## [About this task]
Please make an exact copy of the lines from the one holding "Click the numbered badge 1" through the end of the data, both ends included, with no pictures.

## [Material shown]

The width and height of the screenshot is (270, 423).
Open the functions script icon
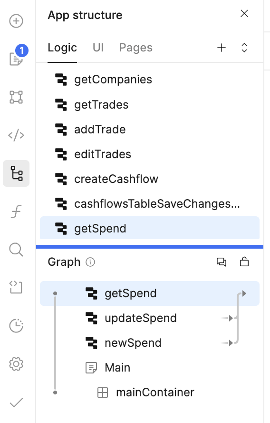click(16, 212)
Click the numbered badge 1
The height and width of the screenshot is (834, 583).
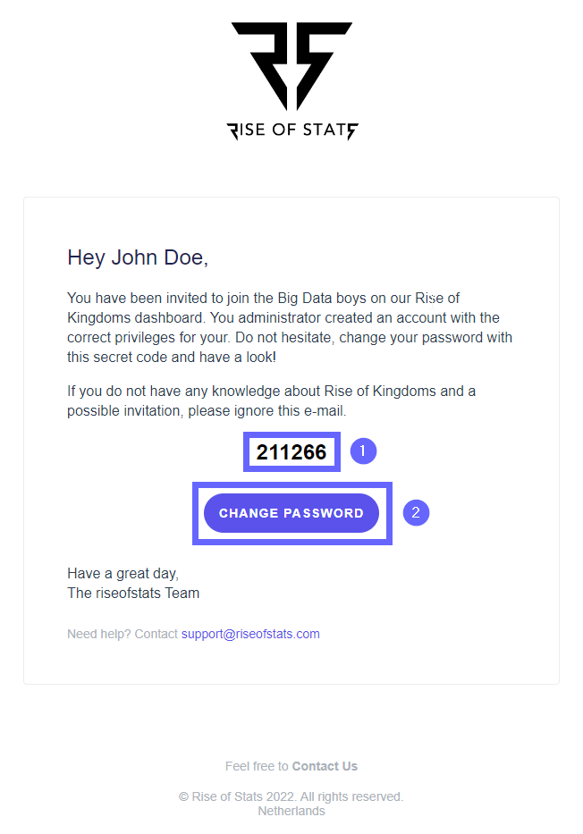[x=362, y=451]
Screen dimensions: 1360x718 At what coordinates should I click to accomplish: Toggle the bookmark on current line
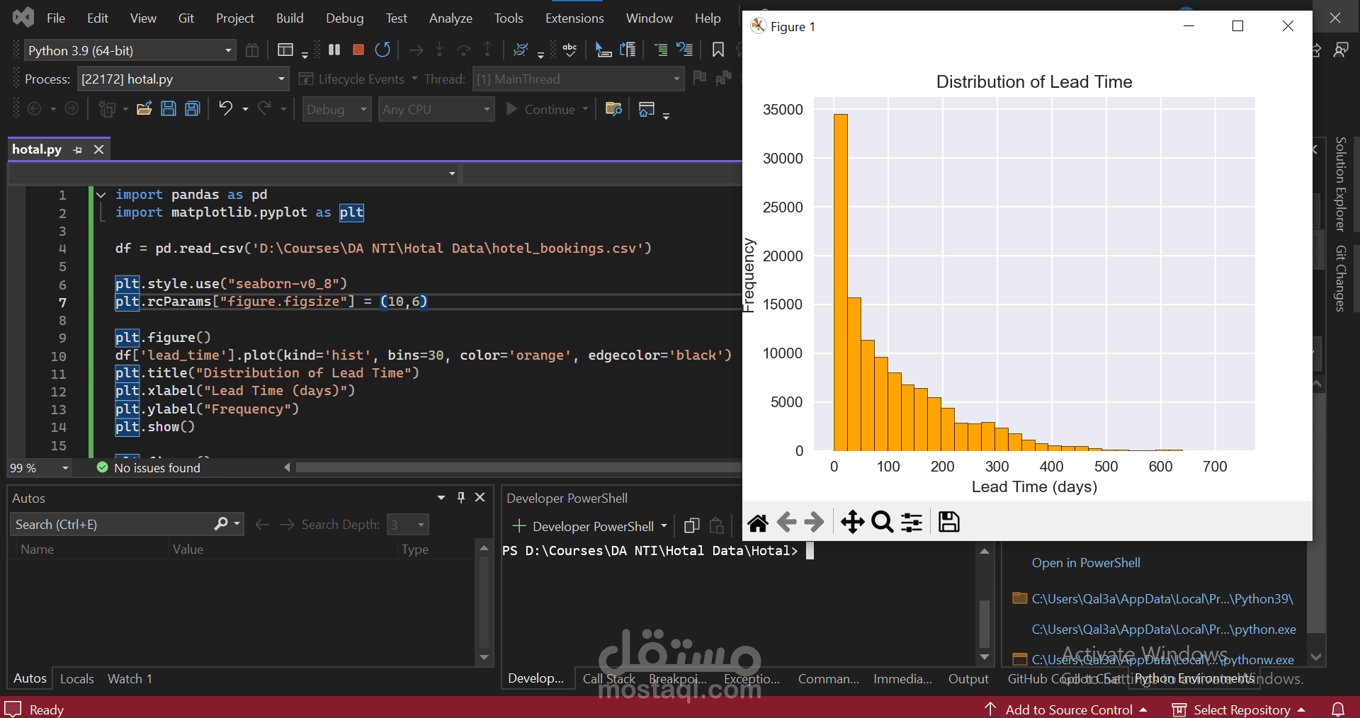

## [Expected answer]
Click the numbered badge 1
The height and width of the screenshot is (834, 583).
[x=362, y=451]
Screen dimensions: 1360x718 At what coordinates should I click to accomplish: Toggle the bookmark on current line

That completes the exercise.